Учился в Новороссийском университете в Одессе, на факультете романских языков. В 1885 году окончил его со званием кандидата естественных наук на отлично. Прекрасно знал французский, итальянский, испанский, факультативно изучал немецкий. После окончания обучения работал на таможне Одесского порта как переводчик. В это время у него начало портится зрение.

Уже в 1882 году был замечен в политической неблагонадежности и в августе 1884 года был поддан негласному наблюдению.

17 августа 1884 года был арестован и взят под следствие в деле одесских революционных кружков. По этому делу среди прочих были арестованы ученицы школы Лесевицкого Ганелина и Звезде, потом в ночь с 16 на 17 агуста бывший учитель Ришельевской гимназии, возвращенный из ссылки Павел Мавроган, студент естественного факультетат 4 курса Яков Барский (у обоих диагностировано "серьезное психическое расстройство "), студент естествоведения 4 курса Павел Бохановский, кандидат физико-математического факультета Рудольф Данилович, студент-юрист Иосиф Русецкий, слушатель Харьковских фельдшерских курсов Елизавета Кац, женщина-доктор Дора Андреевна Барская, студент Семён Гальперин[2].

Следствие установило, что зимой и весной 1884 года он посещал собрания на квартире Даниловича, имел отношения с народовольцами Б.Оржихом, Шлемензоном, М.Песисом и другими и, по словам, Н. Квицинской, был кассиром кружка помощи политическим ссыльным и заключенным.

С 17 августа 1884 года по 3 марта 1885 года находился под арестом. Соответственно высочайшему повелению от 16 июля 1886 года подлежал надзору учебного начальства на два года с заменой его, в случае выхода или исключения из учебного заведения гласным надзором полиции натот же срок вне местностей, которые находятся на особом режиме охраны.

В связи с окончанием университета еще в 1885 году подчинен гласному надзору полиции в Екатеринославе. После окончания срока гласного надзора подчинен негласному. В 1888 году харьковский губернатор запретил ему жить в Харьковской губернии. Жил в Нечипоровке.

17 августа 1889 года негласный надзор полиции был прекращен.

Женился. Практически до конца жизни жил в Ничипоровке.

Был гласным Переяславского и Пирятинского уездных и Полтавского губерниальных земств. Кроме того — один из основателей и душа сельских и уездных кредитных союзов Пирятинщины и Полтавщины.

По словам Ивана Козуба, опубликованным в его книге «Доба і доля», в старшем возрасте часто вспоминал своё университетское окружение, из которого вышли Лев Ильич Мечников, Павел Борисович Аксельрод, Лев Григорьевич Дейч и другие. Делал намеки, что он тоже разделял их политические взгляды, из-за которых они в конце концов заплатили изгнанием: Лев Григорьевич Дейч и Павел Борисович Аксельрод поселились в Швейцарии, а Лев Ильич Мечников во Франции.
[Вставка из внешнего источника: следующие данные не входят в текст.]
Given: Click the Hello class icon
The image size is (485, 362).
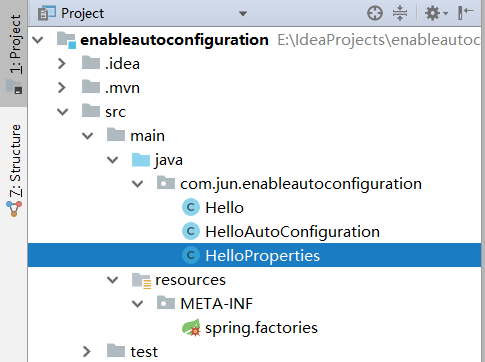Looking at the screenshot, I should (x=191, y=207).

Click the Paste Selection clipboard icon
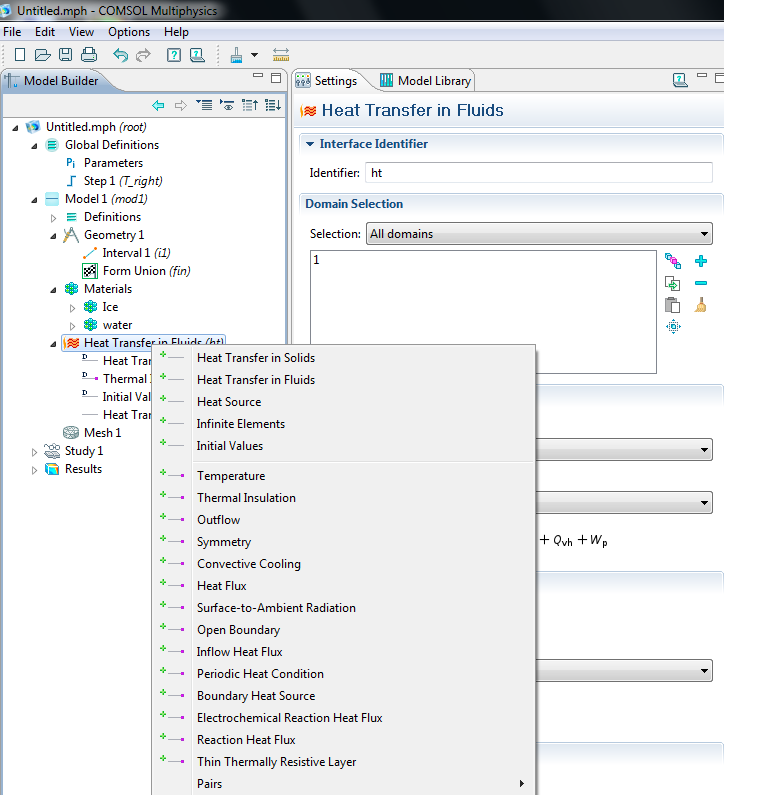[673, 305]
Хорошая память, разнообразные знания, умение доходчиво и убедительно высказывать свою мысль делали Павла Петровича желанным участником всяческих кружков и сообществ. Не удивительно, что среди его друзей были помещики Чикаленко, Падалка, агроном Пикуль — образованные и культурные люди, которые по тем временам имели достаточно современные взгляды на общественную жизнь, хозяйство и мир вокруг.
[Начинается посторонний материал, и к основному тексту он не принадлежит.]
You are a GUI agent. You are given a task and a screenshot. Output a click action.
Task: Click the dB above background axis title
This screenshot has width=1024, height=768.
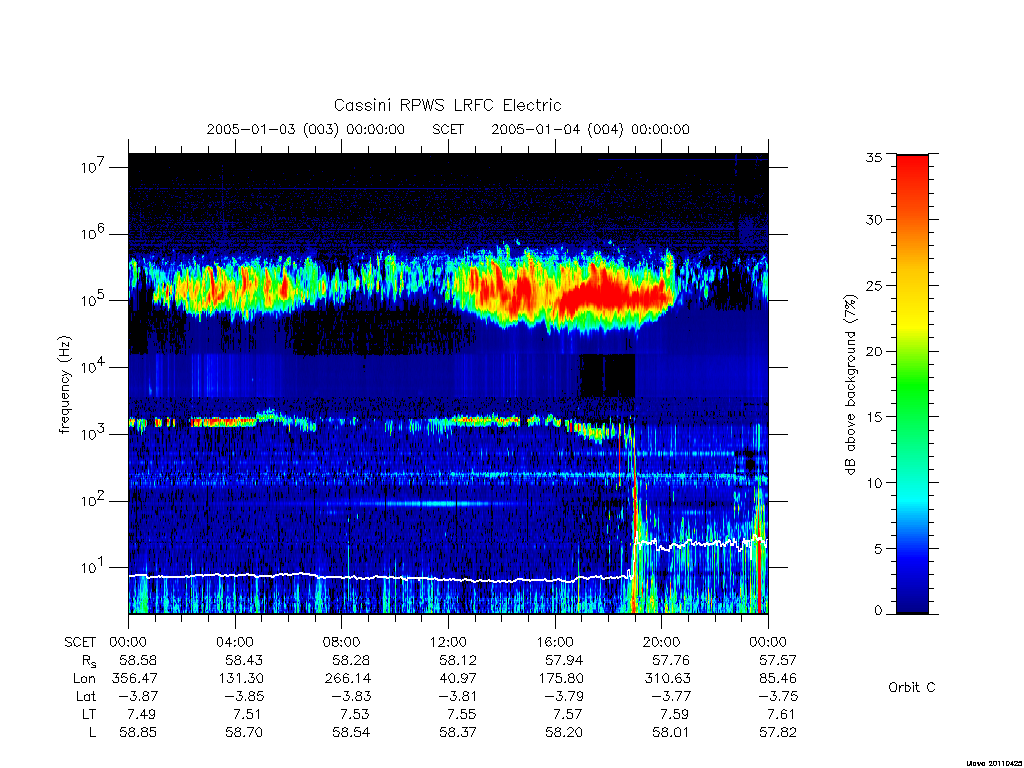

По словами украинского советского революционера и общественного деятеля Ивана Игнатьевича Козуба, который с 1914 года более 12 месяцев исполнял обязанности секретаря-поводыря у Бухановского, семейная жизнь у Павла Петровича к сожалению сложилась несчастливо. Имел сына-инвалида, который был умалишенным и прикованным к постели, не мог ходить, думать и разговаривать, которого кормили с ложечки. Имел жену, с которой были достаточно прохладные и напряженные отношения, которая мало обращала внимание на его чувства, приводя домой посторонних мужчин (см. Иван Козуб. «Доба і доля»[3])

В старшем возрасте был практически слепым. Брал себе в слуги-казачки сельских детей, обучал их грамоте и платил им за то, что они ему вслух читали книги. Среди прочих у него в казачках некоторое время были будущие вольные и красные казаки-революционеры Пирятинского уезда, уроженцы села Капустинцы Иван Игнатьевич Козуб и Кузьма Павлович Бублик (1901—1925).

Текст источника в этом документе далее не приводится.